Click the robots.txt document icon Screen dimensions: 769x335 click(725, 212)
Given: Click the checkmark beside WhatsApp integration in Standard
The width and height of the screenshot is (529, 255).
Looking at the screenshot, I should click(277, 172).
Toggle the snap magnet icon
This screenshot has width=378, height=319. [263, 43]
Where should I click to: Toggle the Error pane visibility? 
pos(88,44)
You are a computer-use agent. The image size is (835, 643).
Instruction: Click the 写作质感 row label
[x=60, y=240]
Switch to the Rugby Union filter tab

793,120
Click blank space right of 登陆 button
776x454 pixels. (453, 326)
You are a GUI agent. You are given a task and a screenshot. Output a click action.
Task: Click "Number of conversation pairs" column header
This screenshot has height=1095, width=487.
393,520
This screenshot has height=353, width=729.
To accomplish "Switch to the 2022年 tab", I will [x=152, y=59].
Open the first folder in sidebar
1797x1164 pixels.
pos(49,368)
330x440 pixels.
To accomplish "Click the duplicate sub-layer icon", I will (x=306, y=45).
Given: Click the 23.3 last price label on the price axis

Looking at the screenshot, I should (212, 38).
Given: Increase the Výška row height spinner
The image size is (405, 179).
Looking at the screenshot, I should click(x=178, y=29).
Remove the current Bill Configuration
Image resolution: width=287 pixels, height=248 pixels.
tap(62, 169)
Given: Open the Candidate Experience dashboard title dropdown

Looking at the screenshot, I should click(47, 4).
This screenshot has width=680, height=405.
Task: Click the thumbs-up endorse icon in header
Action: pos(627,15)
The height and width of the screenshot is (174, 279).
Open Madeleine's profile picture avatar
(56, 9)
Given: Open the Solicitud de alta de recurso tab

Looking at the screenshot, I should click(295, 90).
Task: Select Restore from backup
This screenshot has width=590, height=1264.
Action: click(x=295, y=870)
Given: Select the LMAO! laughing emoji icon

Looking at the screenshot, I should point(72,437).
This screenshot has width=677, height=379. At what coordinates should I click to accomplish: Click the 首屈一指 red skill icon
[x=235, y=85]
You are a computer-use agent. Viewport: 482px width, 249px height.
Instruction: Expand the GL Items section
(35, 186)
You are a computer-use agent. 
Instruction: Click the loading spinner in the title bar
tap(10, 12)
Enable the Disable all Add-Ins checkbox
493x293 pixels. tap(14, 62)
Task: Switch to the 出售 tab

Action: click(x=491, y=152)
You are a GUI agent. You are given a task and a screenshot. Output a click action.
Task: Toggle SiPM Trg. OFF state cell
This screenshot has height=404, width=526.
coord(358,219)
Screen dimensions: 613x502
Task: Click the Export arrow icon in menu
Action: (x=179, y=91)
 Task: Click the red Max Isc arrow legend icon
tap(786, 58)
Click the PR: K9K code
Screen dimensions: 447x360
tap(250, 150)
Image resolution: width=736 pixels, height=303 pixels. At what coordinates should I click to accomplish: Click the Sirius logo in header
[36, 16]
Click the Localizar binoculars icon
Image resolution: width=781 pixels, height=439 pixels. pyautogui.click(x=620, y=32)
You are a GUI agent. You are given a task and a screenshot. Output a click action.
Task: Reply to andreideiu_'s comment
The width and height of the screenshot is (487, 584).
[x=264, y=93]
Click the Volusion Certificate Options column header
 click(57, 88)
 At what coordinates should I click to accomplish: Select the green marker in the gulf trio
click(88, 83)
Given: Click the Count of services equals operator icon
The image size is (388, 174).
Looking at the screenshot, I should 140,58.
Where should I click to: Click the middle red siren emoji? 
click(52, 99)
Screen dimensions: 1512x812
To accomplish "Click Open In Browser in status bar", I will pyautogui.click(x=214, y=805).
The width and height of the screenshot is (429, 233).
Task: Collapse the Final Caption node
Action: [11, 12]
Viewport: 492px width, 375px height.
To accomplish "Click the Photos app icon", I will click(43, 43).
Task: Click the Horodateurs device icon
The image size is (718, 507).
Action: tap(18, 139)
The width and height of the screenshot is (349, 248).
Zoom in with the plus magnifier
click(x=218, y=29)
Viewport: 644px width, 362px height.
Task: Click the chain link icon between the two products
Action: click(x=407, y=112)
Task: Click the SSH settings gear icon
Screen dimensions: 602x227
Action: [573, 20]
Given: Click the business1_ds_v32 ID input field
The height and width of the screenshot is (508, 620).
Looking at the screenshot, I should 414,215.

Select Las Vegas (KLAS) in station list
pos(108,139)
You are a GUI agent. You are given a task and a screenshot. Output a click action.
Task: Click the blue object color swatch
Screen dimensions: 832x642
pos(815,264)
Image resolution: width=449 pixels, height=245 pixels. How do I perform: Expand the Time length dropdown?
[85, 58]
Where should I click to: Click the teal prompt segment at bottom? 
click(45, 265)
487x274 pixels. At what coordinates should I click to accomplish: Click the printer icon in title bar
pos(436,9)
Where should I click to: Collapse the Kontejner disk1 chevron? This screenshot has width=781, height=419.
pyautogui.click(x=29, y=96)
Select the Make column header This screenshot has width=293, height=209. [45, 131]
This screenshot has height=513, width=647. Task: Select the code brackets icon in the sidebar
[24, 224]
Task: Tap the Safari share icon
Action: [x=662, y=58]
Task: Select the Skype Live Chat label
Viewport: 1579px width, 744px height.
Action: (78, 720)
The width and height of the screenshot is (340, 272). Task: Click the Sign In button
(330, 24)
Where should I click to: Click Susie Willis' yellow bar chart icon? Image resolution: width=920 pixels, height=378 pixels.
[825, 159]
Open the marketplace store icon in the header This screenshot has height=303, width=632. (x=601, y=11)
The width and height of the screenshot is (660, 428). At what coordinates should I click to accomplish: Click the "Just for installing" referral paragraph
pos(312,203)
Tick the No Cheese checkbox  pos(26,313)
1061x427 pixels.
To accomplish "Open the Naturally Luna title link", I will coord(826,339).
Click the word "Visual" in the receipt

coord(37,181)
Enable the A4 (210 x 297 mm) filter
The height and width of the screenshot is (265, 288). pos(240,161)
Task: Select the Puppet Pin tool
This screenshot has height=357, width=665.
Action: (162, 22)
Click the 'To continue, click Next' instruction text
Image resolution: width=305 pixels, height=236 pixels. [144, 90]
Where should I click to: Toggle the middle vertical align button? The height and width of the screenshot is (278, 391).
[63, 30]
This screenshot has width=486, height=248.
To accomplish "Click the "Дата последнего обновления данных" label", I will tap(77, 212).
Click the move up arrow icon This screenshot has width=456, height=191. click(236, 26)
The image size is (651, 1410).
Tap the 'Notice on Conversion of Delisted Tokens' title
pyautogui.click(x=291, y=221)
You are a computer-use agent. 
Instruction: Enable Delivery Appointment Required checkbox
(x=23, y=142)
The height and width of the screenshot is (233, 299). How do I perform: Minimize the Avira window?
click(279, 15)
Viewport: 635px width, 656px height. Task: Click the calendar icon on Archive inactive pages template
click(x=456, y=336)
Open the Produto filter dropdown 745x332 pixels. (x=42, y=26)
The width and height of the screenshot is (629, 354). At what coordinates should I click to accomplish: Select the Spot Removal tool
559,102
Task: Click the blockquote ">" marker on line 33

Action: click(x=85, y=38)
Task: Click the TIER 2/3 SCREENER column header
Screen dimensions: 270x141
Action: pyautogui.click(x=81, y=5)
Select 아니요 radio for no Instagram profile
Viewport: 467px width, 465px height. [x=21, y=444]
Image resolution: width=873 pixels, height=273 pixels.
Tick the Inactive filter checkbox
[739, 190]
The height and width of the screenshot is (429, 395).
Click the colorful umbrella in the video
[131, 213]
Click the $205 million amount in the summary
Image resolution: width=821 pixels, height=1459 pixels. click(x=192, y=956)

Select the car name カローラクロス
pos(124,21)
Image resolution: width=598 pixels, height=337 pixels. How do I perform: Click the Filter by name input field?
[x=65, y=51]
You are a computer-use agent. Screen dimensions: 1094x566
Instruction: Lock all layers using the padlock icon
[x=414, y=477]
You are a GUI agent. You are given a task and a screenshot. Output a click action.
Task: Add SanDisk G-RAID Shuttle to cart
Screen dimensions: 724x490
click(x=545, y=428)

----------------------------------------

Your objective: Output only a verbatim copy of the lines spanning from the line that contains "Select 아니요 radio for no Instagram profile" to the end of the records above.

Exercise solution:
Select 아니요 radio for no Instagram profile
Viewport: 467px width, 465px height. [x=21, y=444]
Image resolution: width=873 pixels, height=273 pixels.
Tick the Inactive filter checkbox
[739, 190]
The height and width of the screenshot is (429, 395).
Click the colorful umbrella in the video
[131, 213]
Click the $205 million amount in the summary
Image resolution: width=821 pixels, height=1459 pixels. click(x=192, y=956)

Select the car name カローラクロス
pos(124,21)
Image resolution: width=598 pixels, height=337 pixels. How do I perform: Click the Filter by name input field?
[x=65, y=51]
You are a computer-use agent. Screen dimensions: 1094x566
Instruction: Lock all layers using the padlock icon
[x=414, y=477]
You are a GUI agent. You are given a task and a screenshot. Output a click action.
Task: Add SanDisk G-RAID Shuttle to cart
Screen dimensions: 724x490
click(x=545, y=428)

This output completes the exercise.